TRY IT: Records follow. Pull out every line that contains "input".
--------
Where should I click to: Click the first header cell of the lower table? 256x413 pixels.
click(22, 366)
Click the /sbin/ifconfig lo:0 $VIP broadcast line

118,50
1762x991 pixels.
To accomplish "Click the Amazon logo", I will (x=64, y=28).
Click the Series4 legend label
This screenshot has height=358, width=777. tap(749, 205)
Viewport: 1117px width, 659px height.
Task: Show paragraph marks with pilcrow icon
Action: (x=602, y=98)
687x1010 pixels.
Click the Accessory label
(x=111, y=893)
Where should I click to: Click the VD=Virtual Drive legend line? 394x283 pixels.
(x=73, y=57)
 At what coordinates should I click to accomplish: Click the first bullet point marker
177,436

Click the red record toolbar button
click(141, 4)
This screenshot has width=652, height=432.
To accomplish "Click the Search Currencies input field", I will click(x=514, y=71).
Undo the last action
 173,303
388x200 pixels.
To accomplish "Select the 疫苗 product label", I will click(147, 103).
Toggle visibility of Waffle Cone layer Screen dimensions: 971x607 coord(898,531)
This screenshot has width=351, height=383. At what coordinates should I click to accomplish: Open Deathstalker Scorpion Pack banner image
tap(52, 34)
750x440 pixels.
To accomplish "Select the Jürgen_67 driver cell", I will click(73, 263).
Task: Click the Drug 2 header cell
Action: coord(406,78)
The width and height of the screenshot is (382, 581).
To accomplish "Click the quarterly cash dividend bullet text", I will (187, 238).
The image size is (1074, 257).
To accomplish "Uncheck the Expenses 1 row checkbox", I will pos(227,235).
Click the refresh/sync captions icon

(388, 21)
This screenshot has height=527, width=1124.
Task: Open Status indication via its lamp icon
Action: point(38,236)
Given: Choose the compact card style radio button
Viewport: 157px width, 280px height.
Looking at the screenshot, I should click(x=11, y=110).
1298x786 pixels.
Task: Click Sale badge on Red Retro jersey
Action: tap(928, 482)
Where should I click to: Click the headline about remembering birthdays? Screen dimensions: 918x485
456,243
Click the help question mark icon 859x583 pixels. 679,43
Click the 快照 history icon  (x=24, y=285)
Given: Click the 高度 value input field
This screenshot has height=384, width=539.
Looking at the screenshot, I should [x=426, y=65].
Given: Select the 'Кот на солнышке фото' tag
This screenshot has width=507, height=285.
--------
WRITTEN ANSWER:
To accomplish "Click the Search Currencies input field", I will click(x=514, y=71).
Given: Click the 高度 value input field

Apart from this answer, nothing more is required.